▶ Exercise tasks
1. In the excerpt on emerging growth company exemptions, which section of the Sarbanes-Oxley Act is named?
2. Translate this sentence from the excerpt on emerging growth company exemptions into Spanish: "We cannot predict if investors will find our shares of common stock less attractive because we will rely on these exemptions."
3. Pick up the excerpt on emerging growth company exemptions after its final sentence and write a few more sentences in the same tone.

## Start Source excerpt

As an emerging growth
company, we may also take advantage of certain exemptions from various reporting requirements that are applicable to other public companies
that are not emerging growth companies including, but not limited to, not being required to obtain an assessment of the effectiveness
of our internal controls over financial reporting from our independent registered public accounting firm pursuant to Section 404 of the
Sarbanes-Oxley Act, reduced disclosure obligations regarding executive compensation in our periodic reports and proxy statements and exemptions
from the requirements of holding a nonbinding advisory vote on executive compensation and stockholder approval of any golden parachute
payments not previously approved. We cannot predict if investors will find our shares of common stock less attractive because we will
rely on these exemptions. If some investors find our shares of common stock less attractive as a result, there may be a less active market
for our shares of common stock and our share price may be more volatile.

## End Source excerpt
## Start Supplied data

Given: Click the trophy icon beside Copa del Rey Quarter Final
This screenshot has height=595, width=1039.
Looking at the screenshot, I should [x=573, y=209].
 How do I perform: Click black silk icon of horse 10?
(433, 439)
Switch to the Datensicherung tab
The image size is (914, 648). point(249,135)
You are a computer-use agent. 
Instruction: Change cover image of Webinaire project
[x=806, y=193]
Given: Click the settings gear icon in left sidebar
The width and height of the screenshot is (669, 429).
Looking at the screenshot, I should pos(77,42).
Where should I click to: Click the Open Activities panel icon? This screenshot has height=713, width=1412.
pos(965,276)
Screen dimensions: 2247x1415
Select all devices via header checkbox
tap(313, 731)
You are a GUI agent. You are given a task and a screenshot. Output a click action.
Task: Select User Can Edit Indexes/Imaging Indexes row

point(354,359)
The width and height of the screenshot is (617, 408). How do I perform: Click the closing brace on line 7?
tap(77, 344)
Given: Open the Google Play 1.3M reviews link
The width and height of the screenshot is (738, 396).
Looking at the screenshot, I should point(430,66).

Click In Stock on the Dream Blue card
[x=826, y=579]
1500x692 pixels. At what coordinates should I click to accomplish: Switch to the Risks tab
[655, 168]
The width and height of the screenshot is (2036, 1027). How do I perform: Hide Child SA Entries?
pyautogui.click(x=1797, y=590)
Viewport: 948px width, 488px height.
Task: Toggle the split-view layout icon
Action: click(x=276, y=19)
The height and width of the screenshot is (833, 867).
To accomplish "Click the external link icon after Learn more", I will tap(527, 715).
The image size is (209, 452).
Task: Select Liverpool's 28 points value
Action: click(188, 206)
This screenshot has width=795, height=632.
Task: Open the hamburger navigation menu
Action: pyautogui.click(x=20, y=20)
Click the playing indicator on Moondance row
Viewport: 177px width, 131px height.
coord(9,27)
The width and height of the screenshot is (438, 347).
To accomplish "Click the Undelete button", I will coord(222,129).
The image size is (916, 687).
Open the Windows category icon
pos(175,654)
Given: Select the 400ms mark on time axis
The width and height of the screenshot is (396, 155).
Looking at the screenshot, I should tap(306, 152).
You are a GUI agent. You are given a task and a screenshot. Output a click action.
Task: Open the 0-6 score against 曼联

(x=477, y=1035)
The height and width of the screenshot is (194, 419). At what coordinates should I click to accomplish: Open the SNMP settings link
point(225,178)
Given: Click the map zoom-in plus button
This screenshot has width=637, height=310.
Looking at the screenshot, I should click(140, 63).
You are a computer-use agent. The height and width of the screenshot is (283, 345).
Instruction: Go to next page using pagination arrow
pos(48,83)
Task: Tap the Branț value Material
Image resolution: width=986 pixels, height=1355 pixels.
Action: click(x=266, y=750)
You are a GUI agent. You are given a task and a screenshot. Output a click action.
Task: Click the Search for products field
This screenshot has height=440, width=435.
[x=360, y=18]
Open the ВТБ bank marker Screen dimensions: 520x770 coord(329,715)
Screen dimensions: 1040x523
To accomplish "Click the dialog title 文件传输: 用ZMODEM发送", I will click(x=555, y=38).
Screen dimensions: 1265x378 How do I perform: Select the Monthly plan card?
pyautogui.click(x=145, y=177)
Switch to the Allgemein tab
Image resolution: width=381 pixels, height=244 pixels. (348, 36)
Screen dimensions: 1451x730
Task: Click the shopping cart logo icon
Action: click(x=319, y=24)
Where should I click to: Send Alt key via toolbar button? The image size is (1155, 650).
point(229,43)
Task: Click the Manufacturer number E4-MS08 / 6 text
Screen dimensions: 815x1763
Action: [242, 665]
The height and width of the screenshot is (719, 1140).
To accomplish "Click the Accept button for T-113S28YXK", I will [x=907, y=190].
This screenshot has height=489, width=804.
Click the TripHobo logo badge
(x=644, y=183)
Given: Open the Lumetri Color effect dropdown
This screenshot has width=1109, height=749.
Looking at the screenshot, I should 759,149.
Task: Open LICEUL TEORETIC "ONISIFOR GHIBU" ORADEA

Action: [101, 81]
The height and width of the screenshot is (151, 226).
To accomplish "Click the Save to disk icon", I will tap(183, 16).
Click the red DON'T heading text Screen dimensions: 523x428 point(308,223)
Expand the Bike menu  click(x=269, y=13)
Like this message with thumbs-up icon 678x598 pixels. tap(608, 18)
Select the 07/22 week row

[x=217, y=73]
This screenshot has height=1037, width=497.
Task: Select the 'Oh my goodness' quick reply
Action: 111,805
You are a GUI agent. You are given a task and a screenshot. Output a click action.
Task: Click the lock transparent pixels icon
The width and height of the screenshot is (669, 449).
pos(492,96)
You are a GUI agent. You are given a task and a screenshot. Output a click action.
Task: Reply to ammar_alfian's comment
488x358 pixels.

## End Supplied data

▶ Task-by-task results
1. Section 404

2. No podemos predecir si los inversionistas considerarán menos atractivas nuestras acciones ordinarias porque nos acogeremos a estas exenciones.

3.
Additionally, we qualify
as a “smaller reporting company” as defined in Item 10(f)(1) of Regulation S-K. Smaller reporting companies
may take advantage of certain reduced disclosure obligations, including, among other things, providing only two years of audited financial
statements. We expect that we will remain a smaller reporting company until the last day of any fiscal year for so long as either (a) the
market value of our common stock held by non-affiliates does not equal or exceed $250 million as of the end of that year’s
second quarter, or (b) our annual revenues did not equal or exceed $100 million during such completed fiscal year and the market value
of our common stock held by non-affiliates did not equal or exceed $700 million as of the end of that year’s second quarter. To
the extent we take advantage of such reduced disclosure obligations, it may also make comparison of our financial statements with other
public companies difficult or impossible.

Our stock price
may be volatile and may decline regardless of our operating performance.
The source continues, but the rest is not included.